Miss Anna Maria Porter—she who delighted “critical audiences” by reciting Shakespeare at five—published her “Artless Tales” at fifteen; and Mrs. Hemans was younger still when her “Blossoms of Spring” bloomed sweetly upon English soil. Some of the “Blossoms” had been written before she was ten. The volume was a “fashionable quarto,” was dedicated to that hardy annual, the Prince Regent, and appears to have been read by adults. It is recorded that an unkind notice sent the little girl crying to bed; but as her “England and Spain; or Valour and Patriotism” was published nine months later, and as at eighteen she “beamed forth with a strength and brilliancy that must have shamed her reviewer,” we cannot feel that her poetic development was very seriously retarded.
And what of the marvellous children whose subsequent histories have been lost to the world? What of the two young prodigies of Lichfield, “Aonian flowers of early beauty and intelligence,” who startled Miss Seward and her friends by their “shining poetic talents,” and then lapsed into restful obscurity? What of the wonderful little girl (ten years old) whom Miss Burney saw at Tunbridge Wells; who sang “like an angel,” conversed like “an informed, cultivated, and sagacious woman,” played, danced, acted with all the grace of a comédienne, wept tears of emotion without disfiguring her pretty face, and, when asked if she read the novels of the day (what a question!), replied with a sigh: “But too often! I wish I did not.” Miss Burney and Mrs. Thrale were so impressed—as well they might be—by this little Selina Birch, that they speculated long and fondly upon the destiny reserved for one who so easily eclipsed the other miraculous children of this highly miraculous age.
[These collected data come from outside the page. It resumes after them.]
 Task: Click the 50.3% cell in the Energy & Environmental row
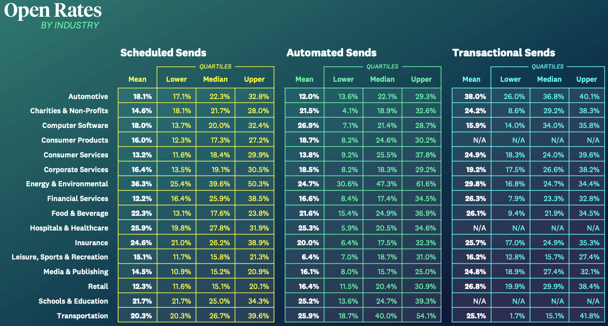pos(254,184)
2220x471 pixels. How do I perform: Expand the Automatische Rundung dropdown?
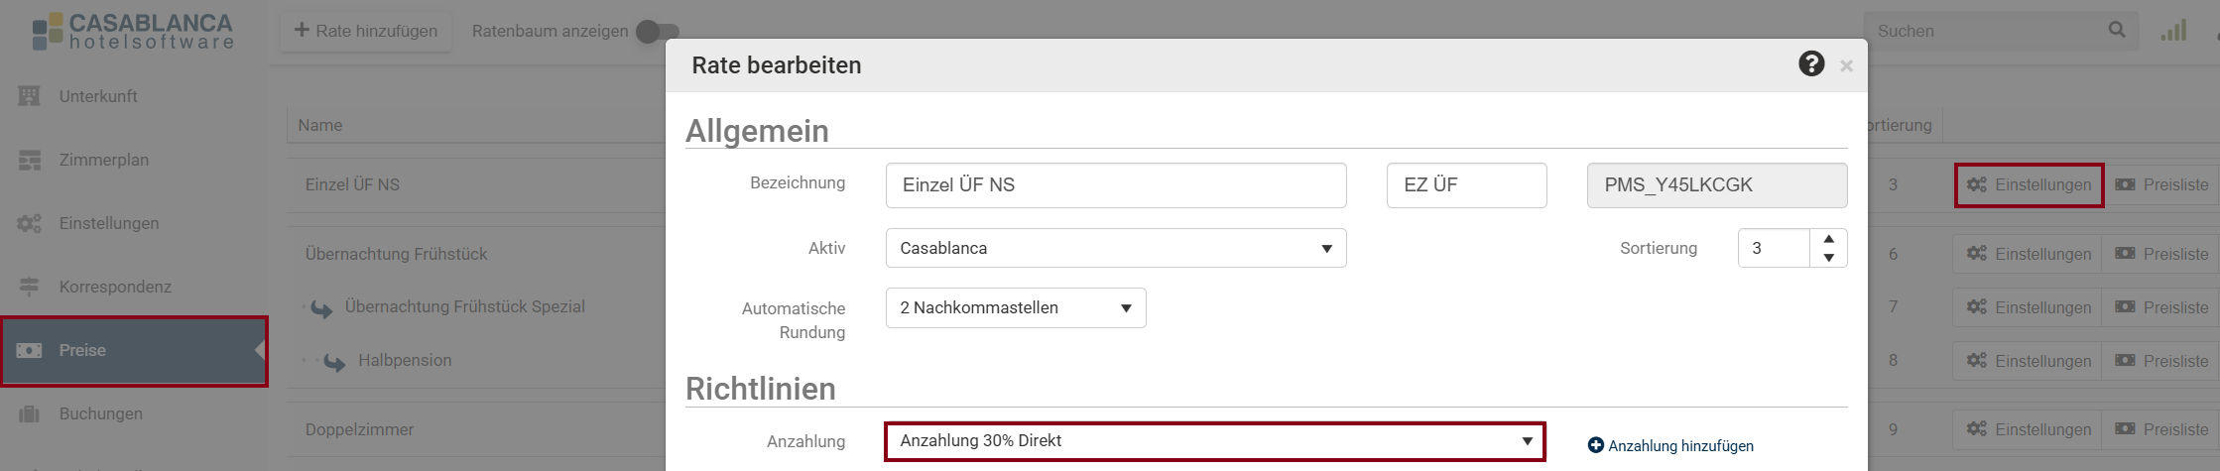pos(1015,308)
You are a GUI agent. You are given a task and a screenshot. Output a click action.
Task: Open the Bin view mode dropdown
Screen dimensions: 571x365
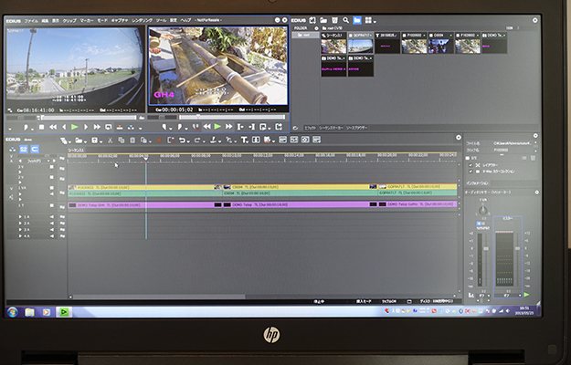tap(371, 19)
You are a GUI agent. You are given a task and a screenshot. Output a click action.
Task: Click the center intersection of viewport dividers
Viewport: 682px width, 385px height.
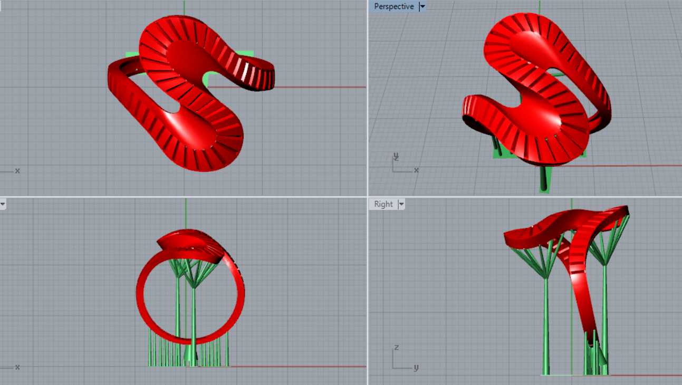(368, 197)
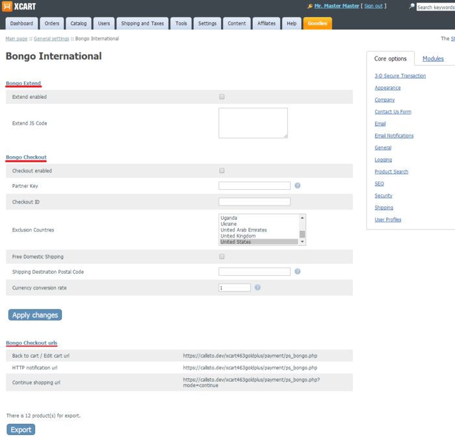Click the Exclusion Countries list scrollbar
Image resolution: width=455 pixels, height=437 pixels.
pyautogui.click(x=302, y=230)
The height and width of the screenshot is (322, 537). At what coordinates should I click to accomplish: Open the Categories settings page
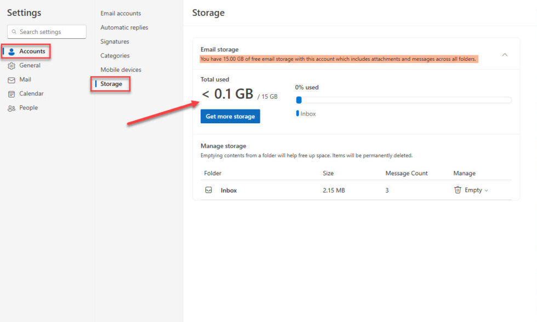(x=115, y=55)
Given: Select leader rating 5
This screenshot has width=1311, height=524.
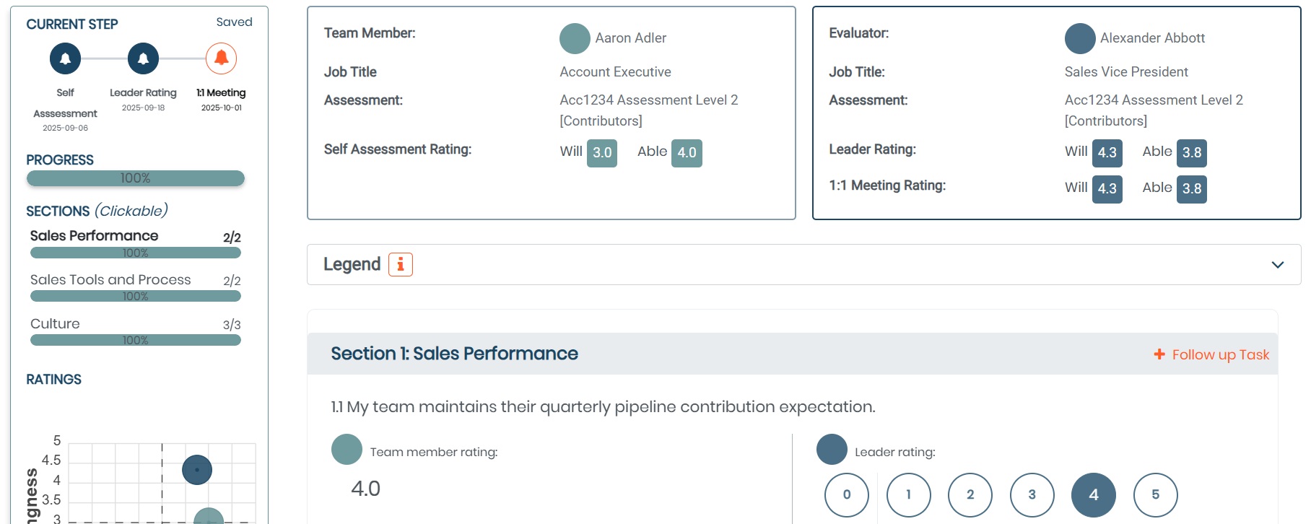Looking at the screenshot, I should 1156,495.
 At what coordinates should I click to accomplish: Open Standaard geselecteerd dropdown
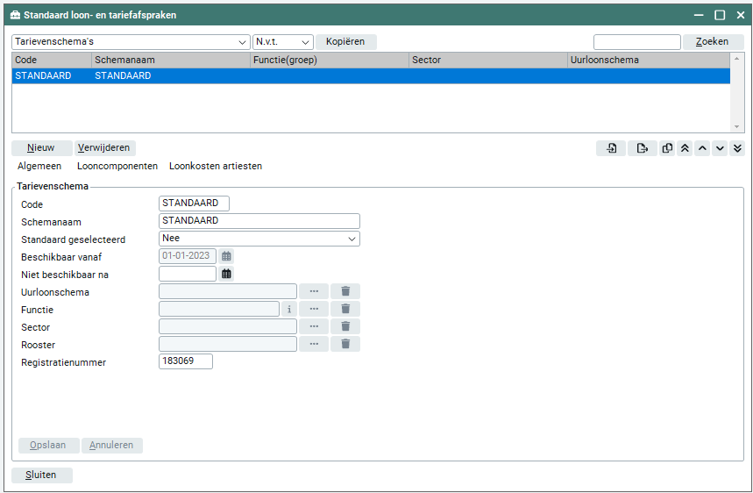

“Doubtful as it is whether we shall ever see the sweet Syren again,” writes Miss Burney, “nothing, as Mrs. Thrale said to her” (this, too, was well advised), “can be more certain than that we shall hear of her again, let her go whither she will. Charmed as we all were, we agreed that to have the care of her would be distraction. ‘She seems the girl in the world,’ Mrs. Thrale wisely said, ‘to attain the highest reach of human perfection as a man’s mistress. As such she would be a second Cleopatra, and have the world at her command.’
“Poor thing! I hope to Heaven she will escape such sovereignty and such honours!”
She did escape scot-free. Whoever married—let us hope he married—Miss Birch, was no Mark Antony to draw fame to her feet. His very name is unknown to the world. Perhaps, as “Mrs.—Something—Rogers,” she illustrated in her respectable middle age that beneficent process by which Nature frustrates the educator, and converts the infant Cleopatra or the infant Hypatia into the rotund matron, of whom she stands permanently in need.